[Material provided — start]

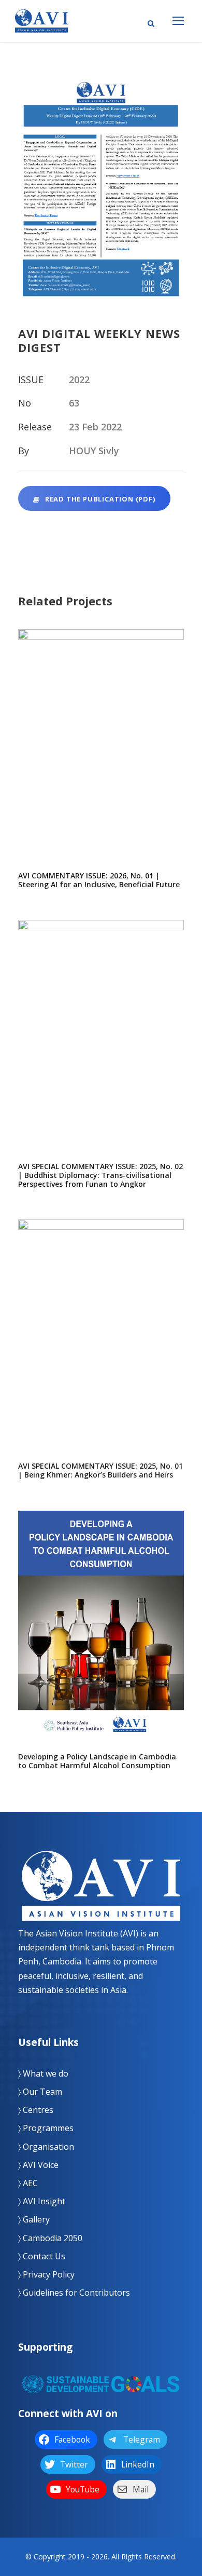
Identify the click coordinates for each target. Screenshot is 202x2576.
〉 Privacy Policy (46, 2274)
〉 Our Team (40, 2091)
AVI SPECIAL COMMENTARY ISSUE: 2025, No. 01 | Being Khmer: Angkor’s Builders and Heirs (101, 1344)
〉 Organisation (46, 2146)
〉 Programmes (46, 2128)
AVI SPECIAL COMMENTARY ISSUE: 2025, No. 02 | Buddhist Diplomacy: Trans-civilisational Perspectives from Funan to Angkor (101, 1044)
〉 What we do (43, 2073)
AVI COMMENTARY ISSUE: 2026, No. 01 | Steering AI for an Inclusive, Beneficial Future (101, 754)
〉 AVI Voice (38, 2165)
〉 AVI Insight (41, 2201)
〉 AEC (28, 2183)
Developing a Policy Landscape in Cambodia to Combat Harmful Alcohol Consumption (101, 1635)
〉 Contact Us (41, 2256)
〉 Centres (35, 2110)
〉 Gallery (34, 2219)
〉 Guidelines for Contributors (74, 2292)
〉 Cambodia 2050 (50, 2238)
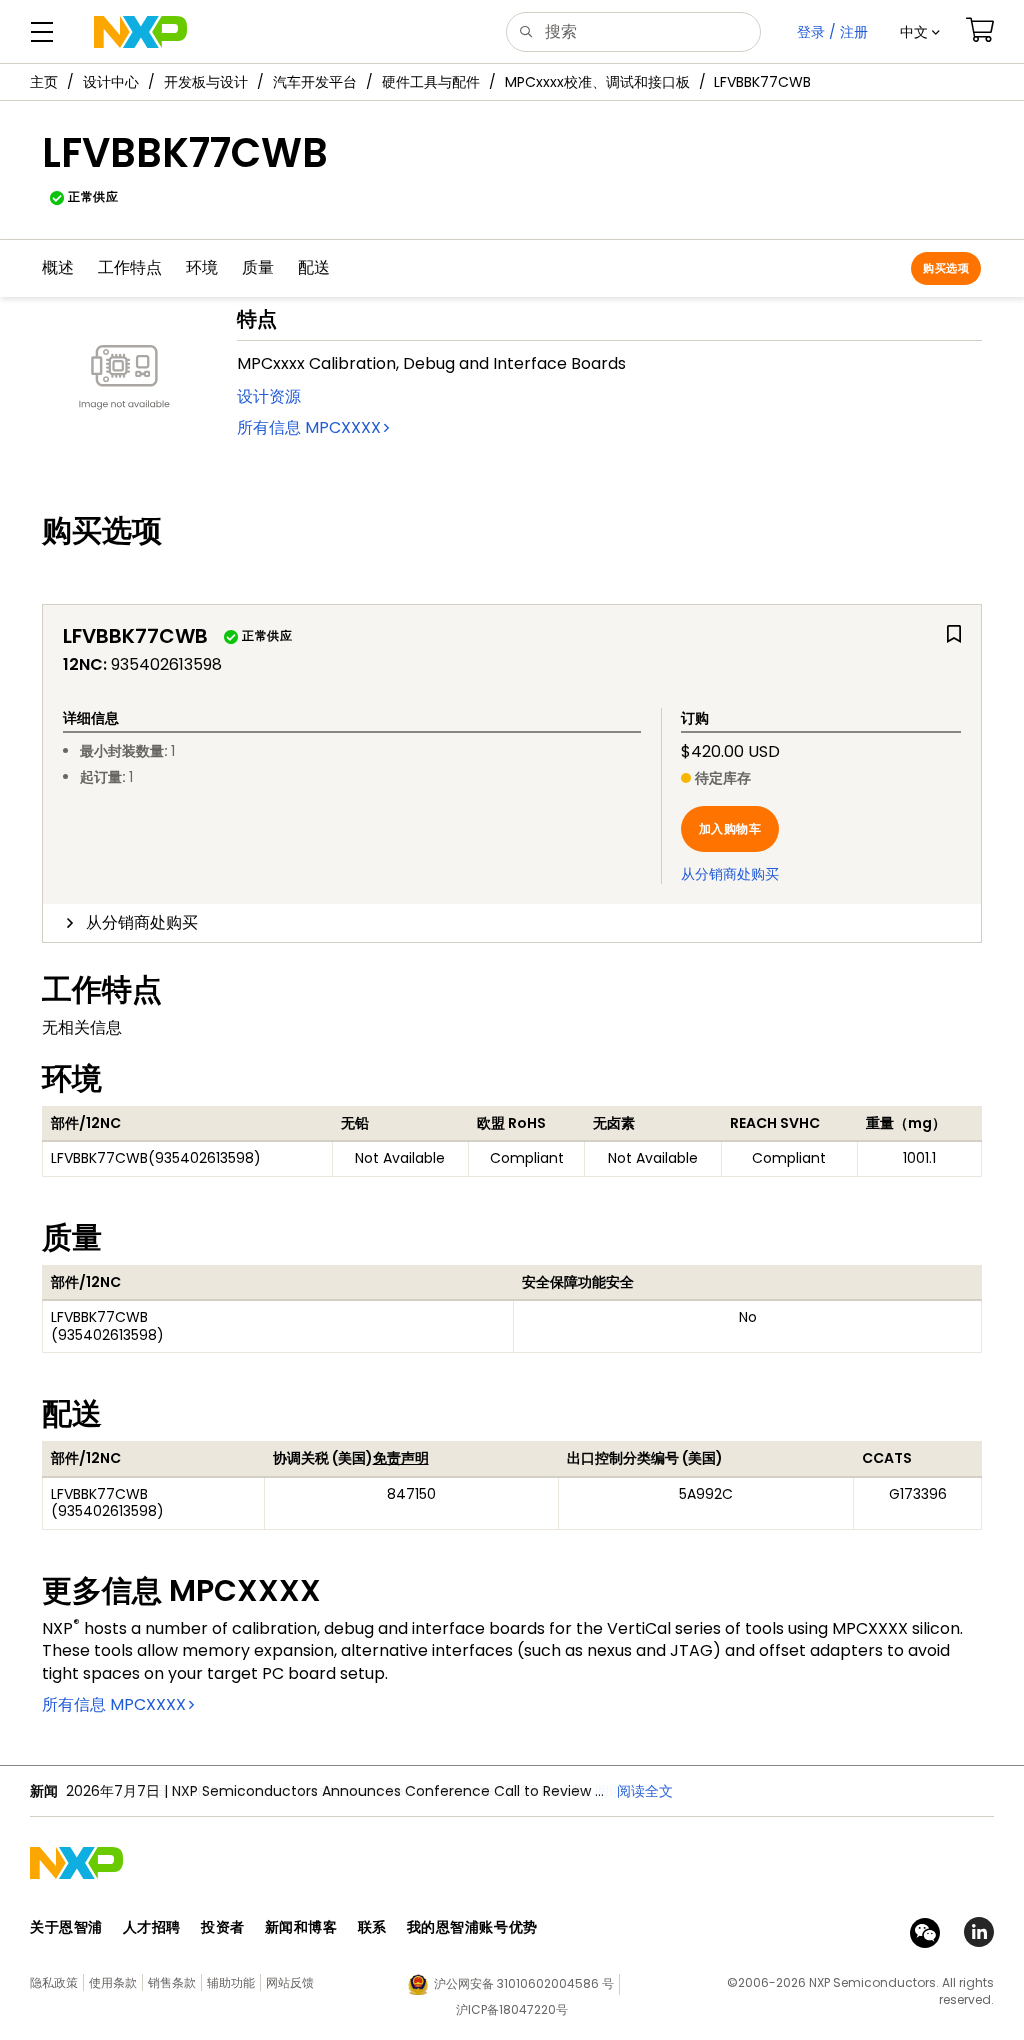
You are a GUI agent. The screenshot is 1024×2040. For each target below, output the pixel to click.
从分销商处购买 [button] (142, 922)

[Material provided — finish]

■ **Problem to solve**
In the copy, include exactly the lines from the one containing "Voice (38, 2165)" through the last line of the records, and no pictures or other text.

■ **Result**
〉 AVI Voice (38, 2165)
〉 AVI Insight (41, 2201)
〉 AEC (28, 2183)
Developing a Policy Landscape in Cambodia to Combat Harmful Alcohol Consumption (101, 1635)
〉 Contact Us (41, 2256)
〉 Centres (35, 2110)
〉 Gallery (34, 2219)
〉 Guidelines for Contributors (74, 2292)
〉 Cambodia 2050 (50, 2238)
You are a GUI agent. The screenshot is 1024×2040. For each target below, output the pixel to click.
从分销商处购买 [button] (142, 922)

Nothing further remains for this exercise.